* **Stored items**:

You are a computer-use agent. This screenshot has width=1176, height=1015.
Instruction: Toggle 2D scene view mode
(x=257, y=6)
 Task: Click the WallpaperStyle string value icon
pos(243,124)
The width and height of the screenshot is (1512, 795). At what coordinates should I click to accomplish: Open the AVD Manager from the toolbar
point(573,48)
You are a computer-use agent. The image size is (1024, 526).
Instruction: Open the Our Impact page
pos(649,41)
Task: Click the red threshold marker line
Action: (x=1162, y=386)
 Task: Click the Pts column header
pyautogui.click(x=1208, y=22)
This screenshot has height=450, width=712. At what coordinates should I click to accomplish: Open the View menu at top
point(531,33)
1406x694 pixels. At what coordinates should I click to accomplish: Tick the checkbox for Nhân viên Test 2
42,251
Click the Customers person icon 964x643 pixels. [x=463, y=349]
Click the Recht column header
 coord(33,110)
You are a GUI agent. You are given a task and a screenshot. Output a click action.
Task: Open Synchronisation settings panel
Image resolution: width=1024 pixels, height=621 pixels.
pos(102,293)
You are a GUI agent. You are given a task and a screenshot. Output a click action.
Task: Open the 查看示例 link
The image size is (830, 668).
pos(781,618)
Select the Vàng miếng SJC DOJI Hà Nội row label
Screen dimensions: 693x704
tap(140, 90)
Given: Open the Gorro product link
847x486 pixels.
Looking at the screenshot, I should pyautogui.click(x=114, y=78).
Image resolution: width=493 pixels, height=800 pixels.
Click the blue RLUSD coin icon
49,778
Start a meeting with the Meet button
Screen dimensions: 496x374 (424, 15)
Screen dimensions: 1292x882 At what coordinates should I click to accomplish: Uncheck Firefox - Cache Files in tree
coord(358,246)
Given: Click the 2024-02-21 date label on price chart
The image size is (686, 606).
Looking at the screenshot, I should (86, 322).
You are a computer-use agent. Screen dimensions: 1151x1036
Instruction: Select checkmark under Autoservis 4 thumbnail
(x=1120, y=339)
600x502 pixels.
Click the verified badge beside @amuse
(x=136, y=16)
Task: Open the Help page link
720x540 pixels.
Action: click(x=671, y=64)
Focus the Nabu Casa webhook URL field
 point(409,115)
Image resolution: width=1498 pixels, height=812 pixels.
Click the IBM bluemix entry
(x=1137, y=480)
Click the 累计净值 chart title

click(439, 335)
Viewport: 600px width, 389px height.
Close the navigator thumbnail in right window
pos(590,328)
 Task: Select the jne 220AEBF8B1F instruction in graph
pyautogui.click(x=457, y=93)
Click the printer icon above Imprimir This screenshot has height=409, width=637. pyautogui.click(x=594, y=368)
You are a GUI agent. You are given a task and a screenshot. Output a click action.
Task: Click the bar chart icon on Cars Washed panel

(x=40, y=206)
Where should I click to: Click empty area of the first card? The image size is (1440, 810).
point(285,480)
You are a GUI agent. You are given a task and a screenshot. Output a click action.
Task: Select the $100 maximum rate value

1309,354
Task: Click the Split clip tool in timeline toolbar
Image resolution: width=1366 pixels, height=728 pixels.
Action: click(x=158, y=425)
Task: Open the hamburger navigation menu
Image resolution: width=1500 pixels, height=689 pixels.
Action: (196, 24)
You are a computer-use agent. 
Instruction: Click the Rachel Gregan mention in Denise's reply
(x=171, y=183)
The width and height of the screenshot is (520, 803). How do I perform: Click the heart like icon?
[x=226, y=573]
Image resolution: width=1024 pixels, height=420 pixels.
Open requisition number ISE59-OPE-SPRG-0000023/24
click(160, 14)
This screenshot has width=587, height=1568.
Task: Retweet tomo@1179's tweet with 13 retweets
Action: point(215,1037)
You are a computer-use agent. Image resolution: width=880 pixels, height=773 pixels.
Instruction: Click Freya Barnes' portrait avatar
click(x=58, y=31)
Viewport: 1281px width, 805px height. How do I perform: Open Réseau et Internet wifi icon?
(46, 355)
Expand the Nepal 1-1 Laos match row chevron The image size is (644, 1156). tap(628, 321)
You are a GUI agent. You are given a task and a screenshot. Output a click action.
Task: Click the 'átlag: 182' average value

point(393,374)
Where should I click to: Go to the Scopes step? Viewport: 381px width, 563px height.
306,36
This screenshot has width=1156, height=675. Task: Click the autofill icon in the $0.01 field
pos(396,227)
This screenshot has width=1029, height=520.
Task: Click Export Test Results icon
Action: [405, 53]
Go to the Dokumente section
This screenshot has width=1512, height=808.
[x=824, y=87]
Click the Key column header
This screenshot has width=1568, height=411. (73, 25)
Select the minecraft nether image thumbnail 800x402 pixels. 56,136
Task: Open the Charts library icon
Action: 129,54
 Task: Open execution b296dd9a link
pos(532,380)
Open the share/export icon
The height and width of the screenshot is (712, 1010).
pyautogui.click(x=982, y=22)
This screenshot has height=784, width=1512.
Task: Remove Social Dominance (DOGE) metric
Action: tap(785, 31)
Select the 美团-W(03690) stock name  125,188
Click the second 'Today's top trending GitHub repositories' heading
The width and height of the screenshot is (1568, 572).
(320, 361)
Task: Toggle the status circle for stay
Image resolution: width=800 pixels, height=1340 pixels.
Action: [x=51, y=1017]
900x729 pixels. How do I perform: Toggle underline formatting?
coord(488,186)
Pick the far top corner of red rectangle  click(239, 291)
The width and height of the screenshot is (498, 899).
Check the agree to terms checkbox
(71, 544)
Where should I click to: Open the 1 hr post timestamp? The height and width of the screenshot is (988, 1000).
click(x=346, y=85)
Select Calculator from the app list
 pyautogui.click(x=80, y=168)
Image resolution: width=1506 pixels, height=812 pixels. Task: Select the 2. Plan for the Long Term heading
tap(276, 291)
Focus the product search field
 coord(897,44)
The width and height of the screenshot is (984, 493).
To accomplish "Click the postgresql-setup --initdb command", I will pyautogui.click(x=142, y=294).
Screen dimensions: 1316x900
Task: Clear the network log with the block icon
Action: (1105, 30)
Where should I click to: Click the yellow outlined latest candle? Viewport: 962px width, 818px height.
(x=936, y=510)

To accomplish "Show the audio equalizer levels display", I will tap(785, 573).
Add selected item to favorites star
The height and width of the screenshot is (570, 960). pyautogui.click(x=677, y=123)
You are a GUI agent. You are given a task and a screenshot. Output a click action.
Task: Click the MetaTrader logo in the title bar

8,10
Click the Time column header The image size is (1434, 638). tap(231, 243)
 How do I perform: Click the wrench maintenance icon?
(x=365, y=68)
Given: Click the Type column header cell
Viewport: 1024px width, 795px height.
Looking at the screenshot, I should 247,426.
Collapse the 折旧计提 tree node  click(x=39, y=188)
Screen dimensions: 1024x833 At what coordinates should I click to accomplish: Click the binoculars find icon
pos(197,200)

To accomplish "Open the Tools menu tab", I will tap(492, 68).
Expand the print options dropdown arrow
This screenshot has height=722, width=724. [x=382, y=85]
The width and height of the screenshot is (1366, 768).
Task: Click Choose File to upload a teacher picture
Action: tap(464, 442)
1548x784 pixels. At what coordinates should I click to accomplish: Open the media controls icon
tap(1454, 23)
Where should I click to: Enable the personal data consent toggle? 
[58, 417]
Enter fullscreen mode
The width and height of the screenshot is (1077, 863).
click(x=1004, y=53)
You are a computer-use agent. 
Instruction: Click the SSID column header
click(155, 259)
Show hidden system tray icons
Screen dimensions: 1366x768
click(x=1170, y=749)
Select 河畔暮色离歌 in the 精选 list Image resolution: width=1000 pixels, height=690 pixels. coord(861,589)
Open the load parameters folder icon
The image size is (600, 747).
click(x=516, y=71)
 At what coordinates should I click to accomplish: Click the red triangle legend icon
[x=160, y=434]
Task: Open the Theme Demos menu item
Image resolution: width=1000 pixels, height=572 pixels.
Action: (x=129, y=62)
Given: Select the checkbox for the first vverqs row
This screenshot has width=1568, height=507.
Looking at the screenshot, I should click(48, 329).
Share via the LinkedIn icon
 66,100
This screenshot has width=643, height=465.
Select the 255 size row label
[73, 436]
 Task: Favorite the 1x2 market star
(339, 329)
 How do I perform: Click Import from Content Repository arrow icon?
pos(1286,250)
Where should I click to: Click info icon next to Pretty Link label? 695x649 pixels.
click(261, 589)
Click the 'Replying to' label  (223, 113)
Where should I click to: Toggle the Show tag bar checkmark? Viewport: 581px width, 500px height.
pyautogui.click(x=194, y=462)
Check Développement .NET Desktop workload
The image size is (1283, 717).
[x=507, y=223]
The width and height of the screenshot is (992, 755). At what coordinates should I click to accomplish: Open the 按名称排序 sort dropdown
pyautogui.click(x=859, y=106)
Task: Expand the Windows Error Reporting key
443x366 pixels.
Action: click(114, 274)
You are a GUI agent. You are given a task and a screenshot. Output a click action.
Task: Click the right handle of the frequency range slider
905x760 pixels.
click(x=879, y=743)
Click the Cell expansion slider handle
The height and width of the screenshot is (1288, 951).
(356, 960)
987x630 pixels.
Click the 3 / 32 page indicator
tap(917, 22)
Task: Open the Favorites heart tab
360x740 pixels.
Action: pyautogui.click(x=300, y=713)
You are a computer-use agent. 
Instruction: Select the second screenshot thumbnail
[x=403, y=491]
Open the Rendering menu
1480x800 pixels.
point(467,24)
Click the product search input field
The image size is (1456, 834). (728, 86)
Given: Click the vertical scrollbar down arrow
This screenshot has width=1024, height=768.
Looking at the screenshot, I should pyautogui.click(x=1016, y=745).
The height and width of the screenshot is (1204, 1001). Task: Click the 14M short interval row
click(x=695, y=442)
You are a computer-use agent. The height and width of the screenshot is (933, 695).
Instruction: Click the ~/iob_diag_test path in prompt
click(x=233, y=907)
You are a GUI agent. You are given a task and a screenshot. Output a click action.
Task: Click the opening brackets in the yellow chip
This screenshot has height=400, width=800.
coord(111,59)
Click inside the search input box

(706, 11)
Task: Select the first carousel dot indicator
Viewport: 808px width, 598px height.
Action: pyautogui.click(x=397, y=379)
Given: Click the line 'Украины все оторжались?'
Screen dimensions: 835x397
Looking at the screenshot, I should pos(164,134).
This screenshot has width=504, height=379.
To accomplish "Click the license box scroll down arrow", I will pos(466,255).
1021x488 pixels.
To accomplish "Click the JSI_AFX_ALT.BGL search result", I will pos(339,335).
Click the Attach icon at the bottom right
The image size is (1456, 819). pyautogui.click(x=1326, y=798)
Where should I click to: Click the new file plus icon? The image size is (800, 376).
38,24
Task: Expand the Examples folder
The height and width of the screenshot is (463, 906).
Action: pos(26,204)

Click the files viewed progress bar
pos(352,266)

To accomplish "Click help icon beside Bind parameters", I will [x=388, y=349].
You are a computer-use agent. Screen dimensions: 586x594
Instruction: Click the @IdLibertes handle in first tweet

* **Exercise**: Please output exactly the lines between the one holding "How do I perform: Click Import" and the one holding "Click the Cell expansion slider handle" in the records above, inclusive, and nothing more.

* **Reply**:
 How do I perform: Click Import from Content Repository arrow icon?
pos(1286,250)
Where should I click to: Click info icon next to Pretty Link label? 695x649 pixels.
click(261, 589)
Click the 'Replying to' label  (223, 113)
Where should I click to: Toggle the Show tag bar checkmark? Viewport: 581px width, 500px height.
pyautogui.click(x=194, y=462)
Check Développement .NET Desktop workload
The image size is (1283, 717).
[x=507, y=223]
The width and height of the screenshot is (992, 755). At what coordinates should I click to accomplish: Open the 按名称排序 sort dropdown
pyautogui.click(x=859, y=106)
Task: Expand the Windows Error Reporting key
443x366 pixels.
Action: click(114, 274)
You are a GUI agent. You are given a task and a screenshot. Output a click action.
Task: Click the right handle of the frequency range slider
905x760 pixels.
click(x=879, y=743)
Click the Cell expansion slider handle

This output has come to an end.